CDT-NGCM Seminar with Professor Graeme M Day – Building a computational engine to guide the autonomous discovery of molecular materials

CDT-NGCM Seminar with Professor Graeme M Day – Building a computational engine to guide the autonomous discovery of molecular materials

As part of the seminar series, Professor Graeme Day gave a talk on the 23rd February 2022 on the use of computational modelling for directing the exploration of functional crystalline molecular materials.

Graeme began by describing crystal structures. Molecules can pack together in many ways, generating crystal structures, known as polymorphs for the same molecule. In addition to configurational packing, lattice stability also depends on flexibility within molecules. Using a model describing repulsion, dispersion, and electrostatic interactions, the Day group sample the energy surface across multiple dimensions, including repeating unit cell parameters and molecule degrees of freedom.

Not only is the global minimum crystal structure important but also the other low-lying energy minima. These are found using sampling methods such as low-discrepancy sampling and Monte Carlo basin hopping. Each sampling point is then locally optimised to its nearest minimum, for the lattice energy, using a Newton-Raphson scheme. The structures are ranked with respect to their relative energy and it is assumed that the global minimum is the observable structure, however structures at several local minima can be stable under different experimental conditions. Predicting these and their properties is key to discovering new materials.

The minimisation of the crystal structures has to be performed at a molecular mechanical level of theory to describe the chemical environment due to the thousands of structures and the number of atoms involved in organic molecular crystals. It is common practice to re-rank the low energy structures using a quantum mechanical level of theory, often solid state DFT, for lattice energies or using phonons for free energies, but the cost increases steeply with system size.

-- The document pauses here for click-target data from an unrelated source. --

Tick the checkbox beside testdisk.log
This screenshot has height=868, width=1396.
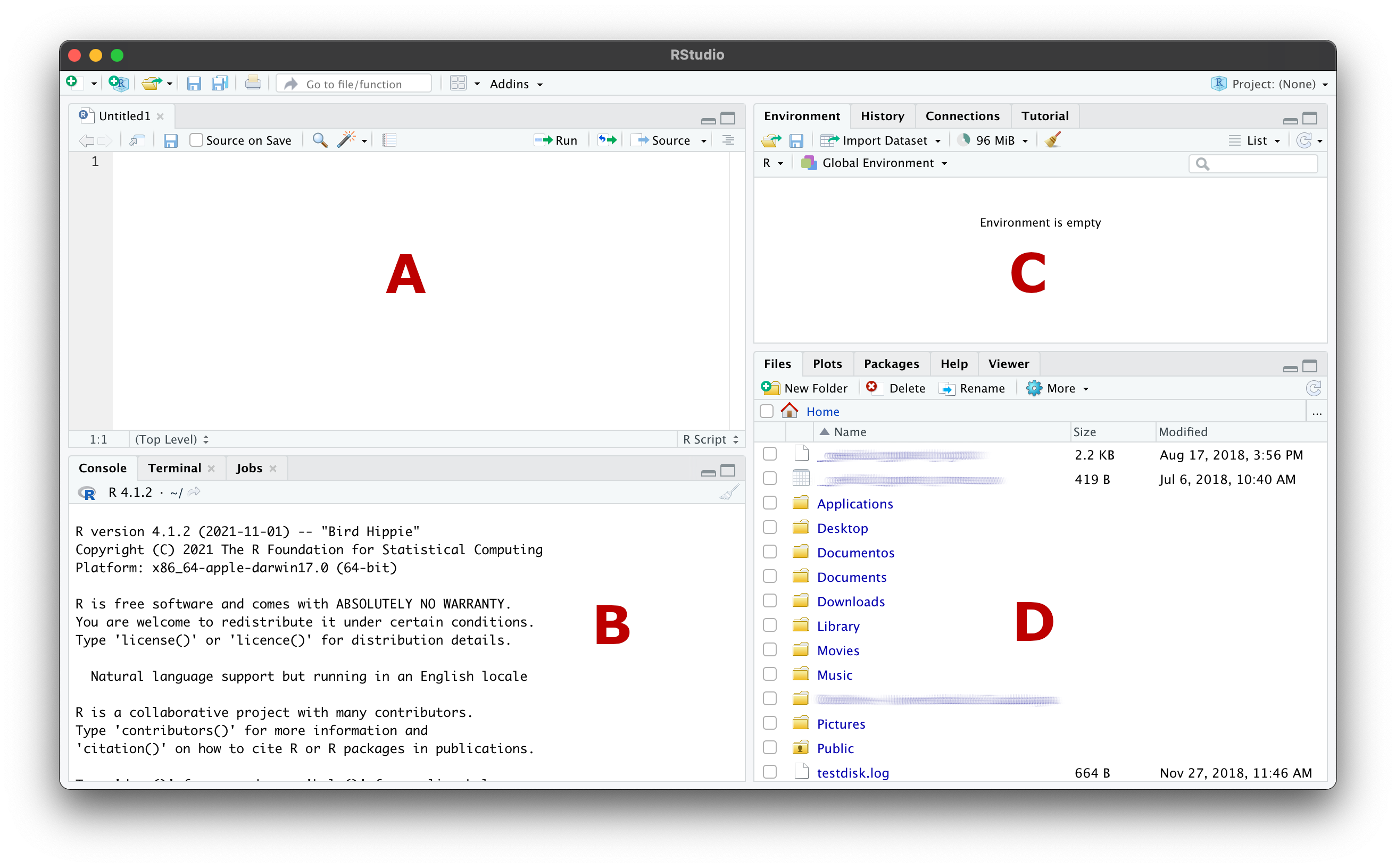[769, 772]
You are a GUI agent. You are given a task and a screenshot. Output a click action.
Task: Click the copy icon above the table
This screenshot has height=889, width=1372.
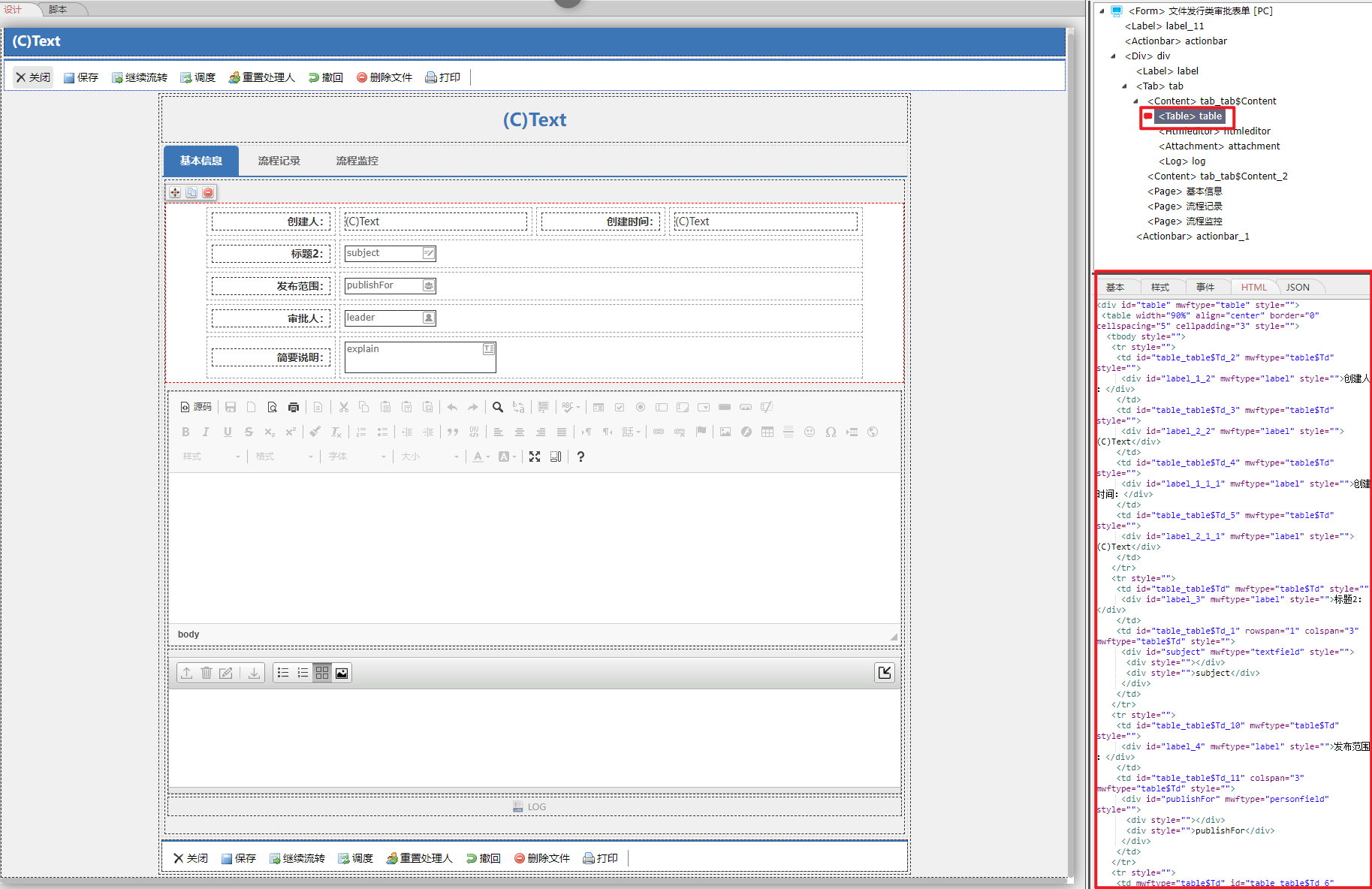[191, 193]
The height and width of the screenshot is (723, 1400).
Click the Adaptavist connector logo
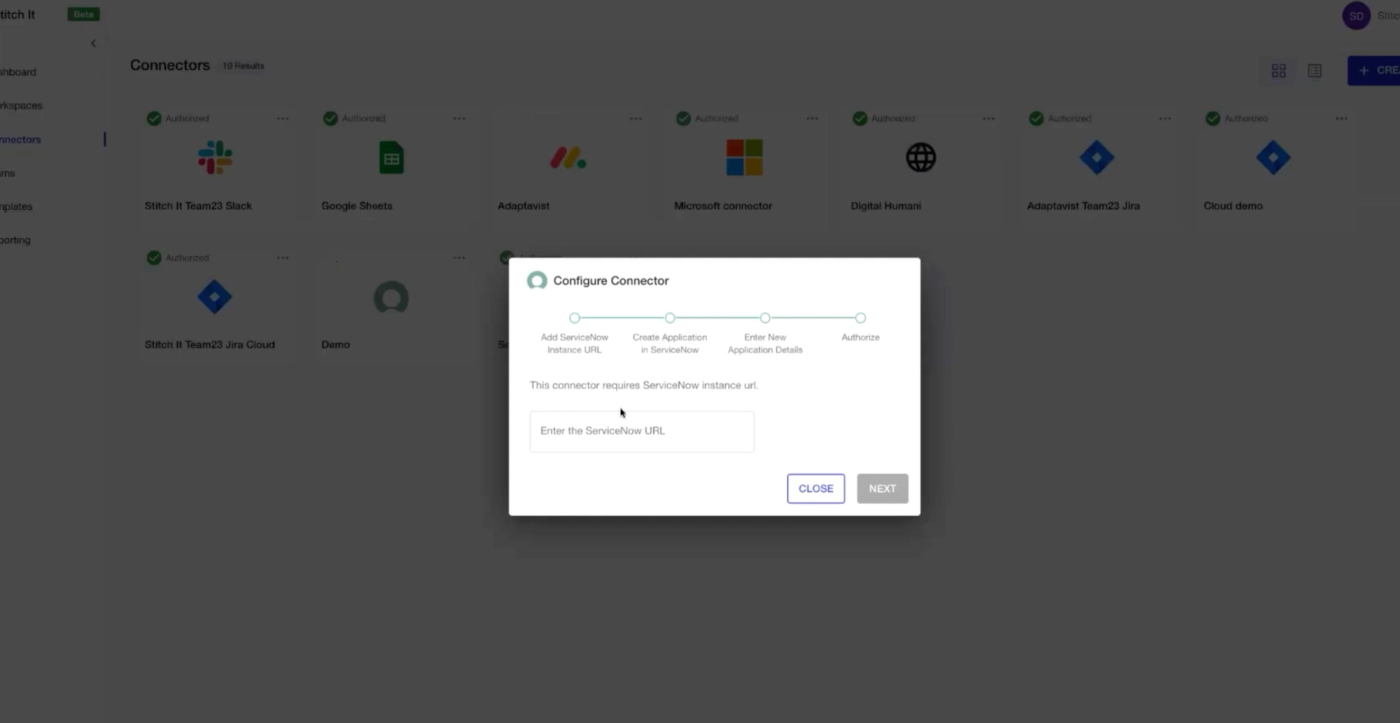click(x=565, y=157)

Graeme explained that pharma companies need to know the polymorphs to test for detrimental effects in the event that the polymorph changes form. Property prediction is important, for example, to predict the solubility of the polymorph, to determine the dose to be administered. An example of polymorphism gone wrong after the drug was on the market was Ritonavir, an antiretroviral drug used for HIV-positive patients which had to be pulled from the market for a couple of years to reformulate, due to changing form at the production stage. The new form had a much lower solubility, so it was nowhere near as effective for the patients. This resulted in a devastating impact on the patients depending on the drug and the company, therefore theoretical methods for predicting polymorphs are essential.

Crystal structure prediction (CSP) can also give direction for new drug discovery and to advise on experimental conditions in the lab to convert from a crystal structure at one minimum to another, for example by increasing pressure applied to the crystal to change its phase to another structure stable at a higher density. For desirable functional materials such as for higher methane storage capacity, CSP can help refine the choice of likely successful molecules to crystallise in the lab, such as for the molecule T2.

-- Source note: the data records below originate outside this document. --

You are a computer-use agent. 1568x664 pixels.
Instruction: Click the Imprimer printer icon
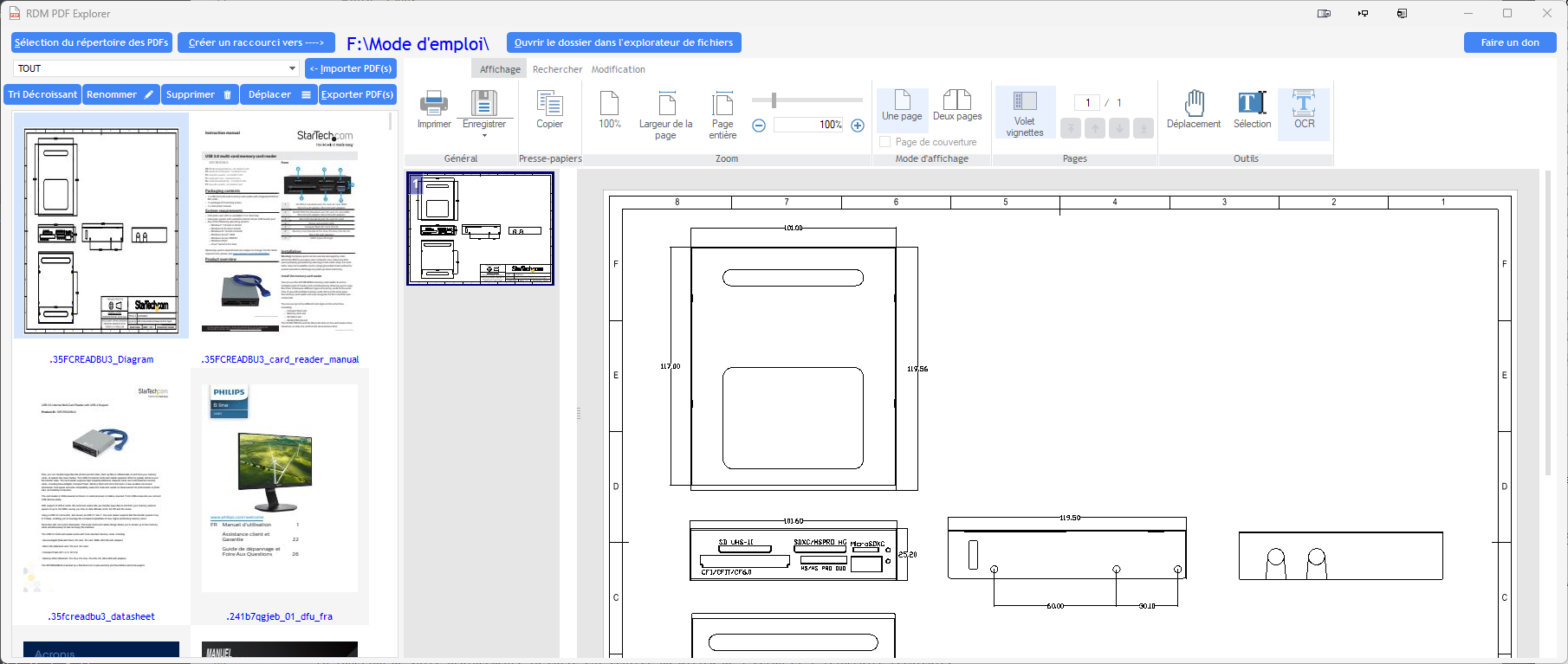click(434, 104)
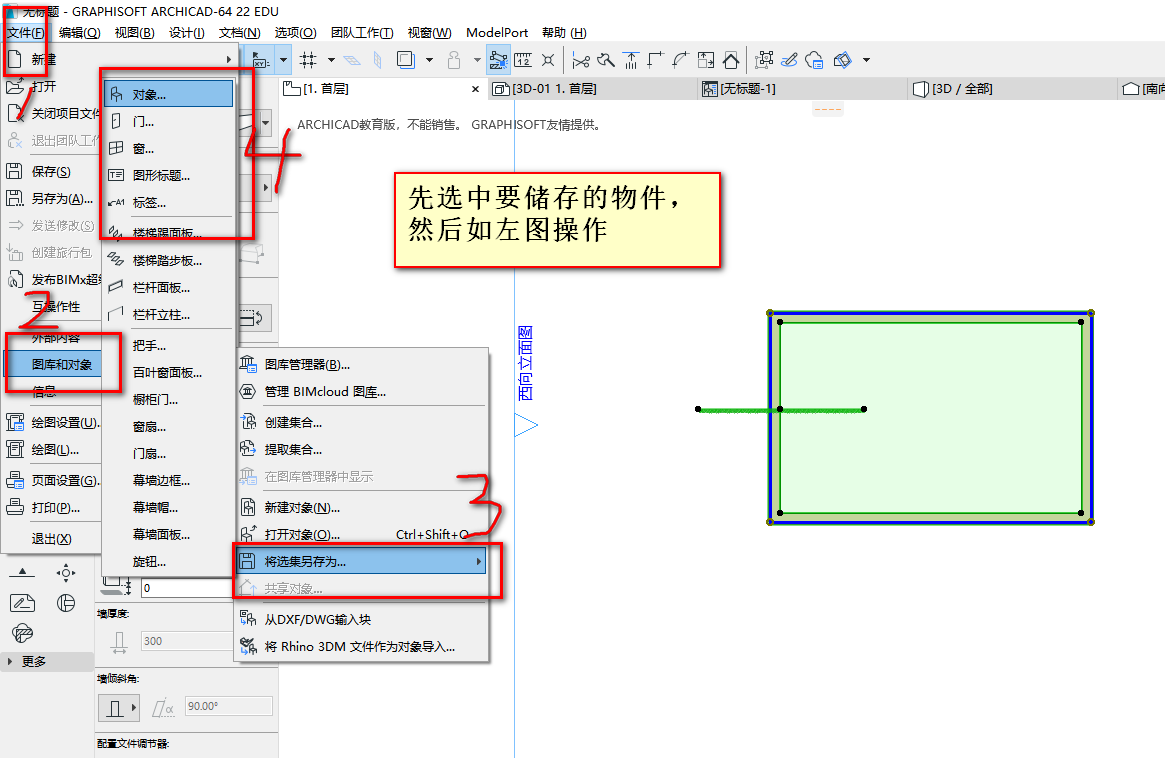Viewport: 1165px width, 758px height.
Task: Select the grid snap icon in toolbar
Action: [x=308, y=60]
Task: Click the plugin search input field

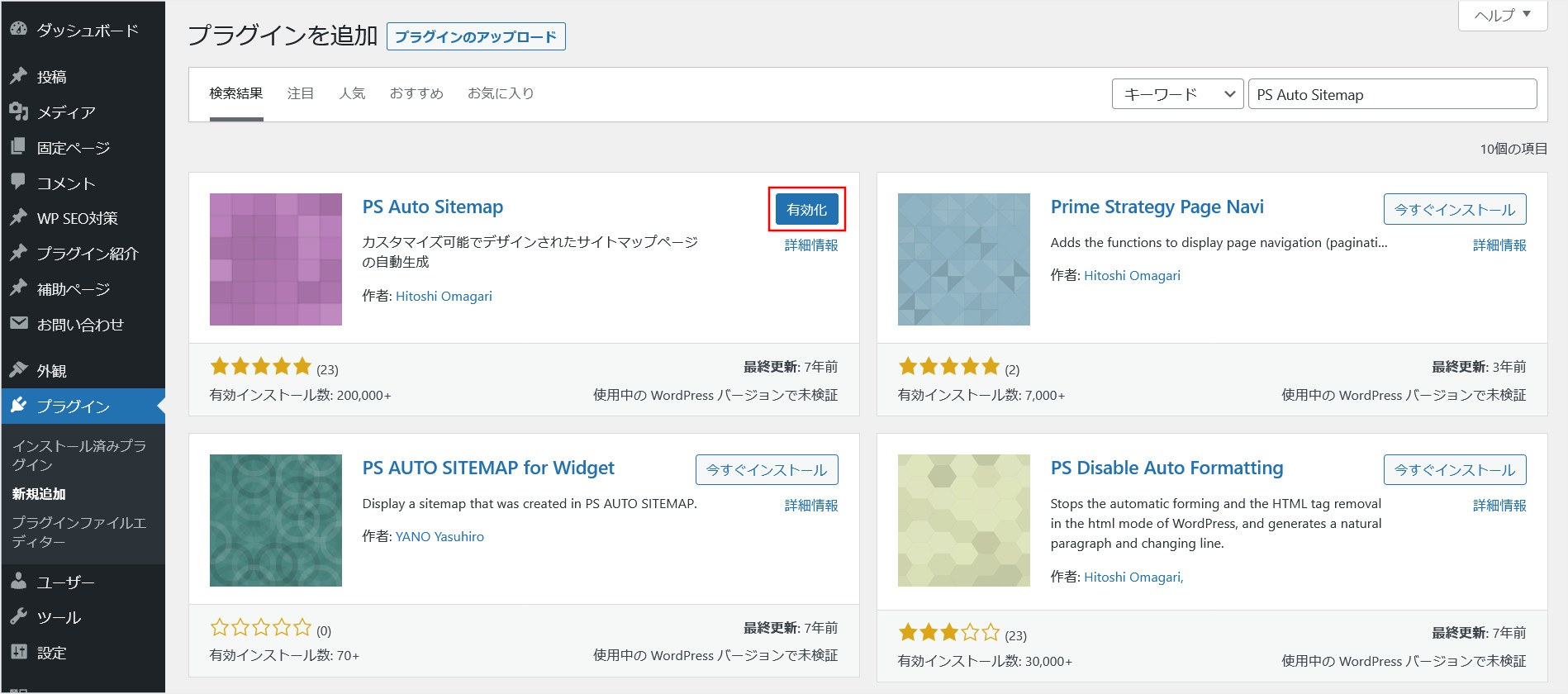Action: (1392, 94)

The group now has a grant for autonomous development. Robots will be able handle crystalline solutions in the lab and feed information back and forth to computational models. This involves initially searching the chemical space for new molecules which meet selectivity criteria such as commercial availability, allowing for a much broader exploration of chemical space than choosing molecules manually. This has potential for greatly accelerating organic molecular materials discovery.

Professor Graeme Day joined the University of Southampton in 2012. As a member of the Computational Systems Chemistry research group, his research develops computational methods for materials discovery and prediction of the crystal structures.